## FRAGMENTO DEL TEXTO

________________________________________

A estos recursos se sumó un lenguaje que rompía la cuarta pared con el telespectador o personajes que ridiculizaban la calidad de sus propios chistes, y se popularizaron varias de las frases del programa, como "And now for something completely different” o "Nobody expects the Spanish inquisition”.
La serie supuso uno de los hitos más representativos de la pequeña pantalla británica y sentó las bases del humor absurdo aderezado con una reflexión social e histórica, que en décadas posteriores volverían a abordar, aunque desde enfoques parcialmente distintos, otras series británicas como Blackadder o Yes, Minister.
El salto al cine
Con el cierre de la serie en 1974 tras la partida de John Cleese, no pasó mucho tiempo hasta que estrenaron una película: una enloquecedora parodia artúrica con caballeros que se desmembran y conejos asesinos titulada Monty Python and the Holy Grail.

________________________________________

## TAREA ASIGNADA
Prolonga el fragmento sobre Monty Python a partir de su última oración.

________________________________________

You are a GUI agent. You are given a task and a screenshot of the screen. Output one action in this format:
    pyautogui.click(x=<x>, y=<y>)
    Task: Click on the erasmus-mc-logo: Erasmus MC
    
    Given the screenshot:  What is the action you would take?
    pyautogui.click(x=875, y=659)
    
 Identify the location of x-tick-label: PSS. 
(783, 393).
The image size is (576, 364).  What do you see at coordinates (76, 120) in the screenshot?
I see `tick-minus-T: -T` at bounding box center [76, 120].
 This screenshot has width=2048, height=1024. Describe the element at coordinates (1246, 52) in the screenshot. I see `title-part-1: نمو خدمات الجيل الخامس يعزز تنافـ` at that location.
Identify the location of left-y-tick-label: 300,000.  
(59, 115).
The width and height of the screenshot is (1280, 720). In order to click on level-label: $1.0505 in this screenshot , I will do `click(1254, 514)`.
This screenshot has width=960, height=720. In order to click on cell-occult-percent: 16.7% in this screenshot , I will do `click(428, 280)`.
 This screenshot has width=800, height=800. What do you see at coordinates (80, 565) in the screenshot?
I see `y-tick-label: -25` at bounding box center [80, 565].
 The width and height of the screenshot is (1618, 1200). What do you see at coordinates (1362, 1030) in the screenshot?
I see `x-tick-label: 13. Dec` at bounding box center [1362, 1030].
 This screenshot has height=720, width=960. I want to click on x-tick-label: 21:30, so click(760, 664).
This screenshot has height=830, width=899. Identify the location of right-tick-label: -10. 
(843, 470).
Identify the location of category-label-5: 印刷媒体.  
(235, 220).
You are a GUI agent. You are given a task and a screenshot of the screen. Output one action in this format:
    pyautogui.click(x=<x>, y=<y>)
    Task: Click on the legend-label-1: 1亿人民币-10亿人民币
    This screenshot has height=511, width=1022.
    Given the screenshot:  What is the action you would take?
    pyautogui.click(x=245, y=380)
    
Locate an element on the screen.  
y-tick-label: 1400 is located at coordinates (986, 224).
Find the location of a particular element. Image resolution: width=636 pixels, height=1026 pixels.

________________________________________

## PROBLEMA RESUELTO
La cinta fue el primer largometraje de ficción oficial del grupo, aunque ya había estrenado alguna recopilación de sus mejores trabajos, y fue un éxito rompedor que se diría insuperable, si no fuera por el estreno, cinco años después, de la que fue para muchos expertos y fans la obra maestra del conjunto: Life of Brian.
Los avatares de un joven hebreo que vive paralelamente a Jesucristo culminaban en una disparatada crucifixión al ritmo de la hoy célebre "Always look on the bright side of life”, invitando al público a "mirar siempre el lado positivo de la vida”.
La película también fue un éxito dados los enormes guiños y mensajes que tenía para los espectadores avezados en el humor del conjunto, como el que sugería al final de los créditos que los espectadores entrasen a ver La notte de Antonioni, una cinta "completamente diferente”.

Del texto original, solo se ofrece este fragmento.